Los Angeles Mayor Eric Garcetti, a Democrat who’s chairman of the U.S. Conference of Mayors’ infrastructure task force, said the transportation budget proposal “would leave communities from small towns to large cities fending for themselves.”
“At a time when Americans need Washington to accelerate investment in our future, the administration is throwing the gear into reverse,” said Garcetti, who backed a successful ballot measure to raise the Los Angeles sales tax last year to generate more than $120 billion for transportation projects over 40 years.
Six states this year raised their gas taxes -- joining 18 others that have raised or changed the tax since 2013 to generate more money for transportation work, according to the Institute on Taxation and Economic Policy. The federal gas tax hasn’t been increased since 1993.
“The devil’s going to be in the details, but so far, I don’t see how the numbers add up,’’ said Indiana Representative Ed Soliday, a Republican who helped lead the effort to increase the state gas tax this year and is co-chairman of a public-private partnership project for the National Conference of State Legislators. “Sooner or later, somebody has to pay.’’

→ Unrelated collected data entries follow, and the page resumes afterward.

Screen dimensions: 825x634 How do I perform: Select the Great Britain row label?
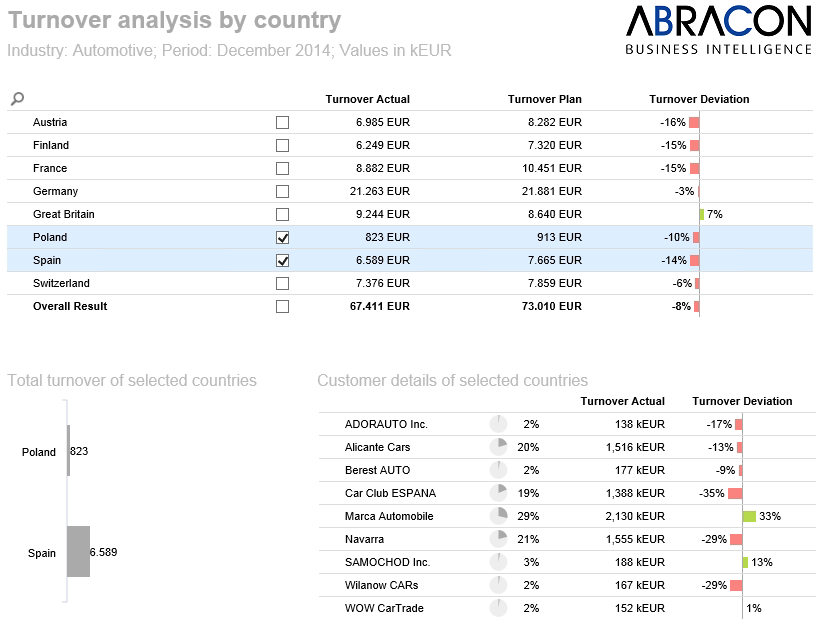[x=64, y=214]
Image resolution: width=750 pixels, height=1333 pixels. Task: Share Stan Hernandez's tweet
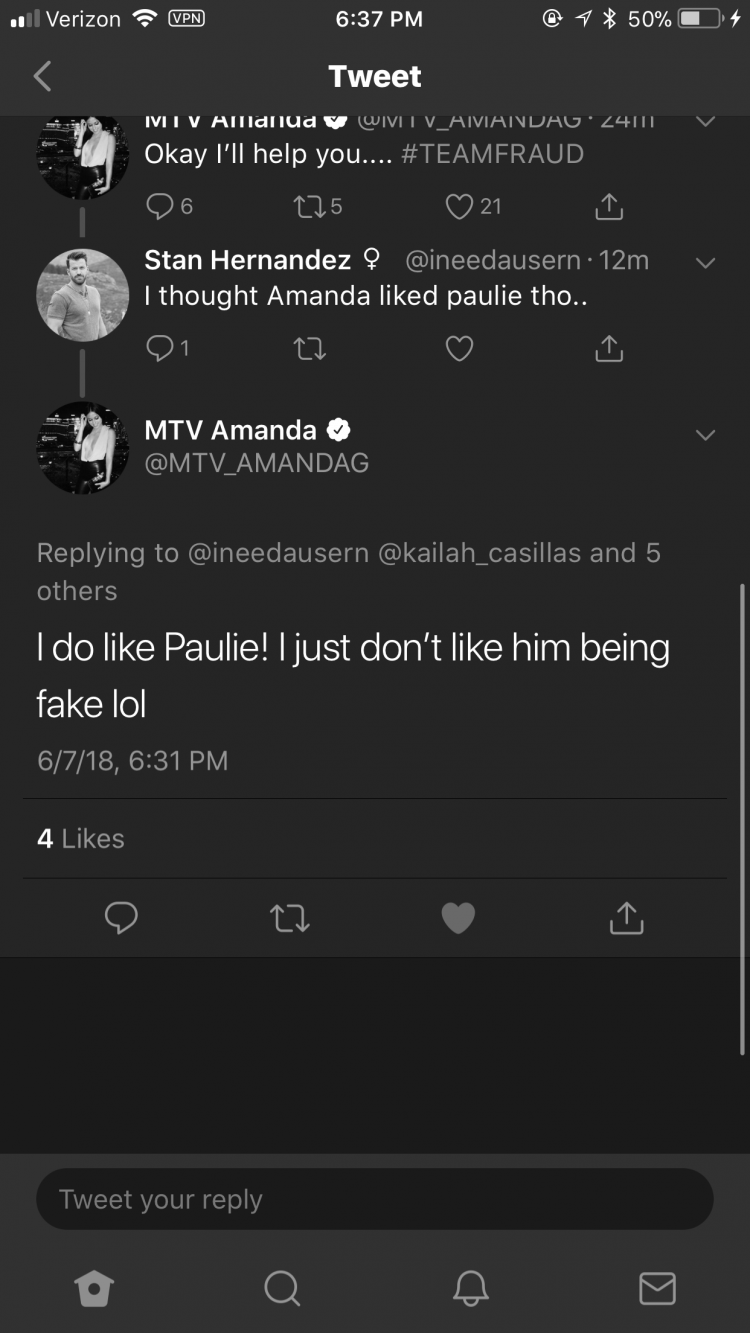[609, 347]
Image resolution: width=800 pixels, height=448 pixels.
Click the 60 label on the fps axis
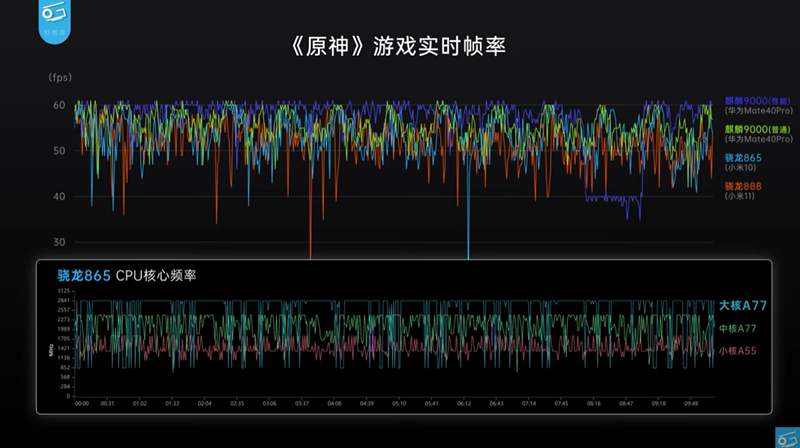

John Hicks, executive director of the National Association of State Budget Officers, said it isn’t clear whether states and localities will have the capacity to take on significant additional debt and spending for infrastructure. Two-thirds of U.S. states have reduced revenue estimates this year, and about half are still spending less than they were before the recession, adjusted for inflation, he said.
State budgets could be hit hard if Trump’s budget and the health-insurance bill passed by the House on May 4 go into force, Hicks said. Those plans would cut Medicaid -- the joint federal-state health-care program for the poor -- by about $1.7 trillion through 2026.
Much more direct federal spending is needed to meet long-term infrastructure needs and to get Democratic votes for a bill in Congress, said Ed Rendell, the former Democratic governor of Pennsylvania who co-founded Building America’s Future, a bipartisan coalition of officials that promotes infrastructure spending.
“We can’t do it on the cheap,’’ said Rendell, a former Philadelphia mayor. “Washington wants to push the responsibility for funding everything that the nation needs to somebody else.”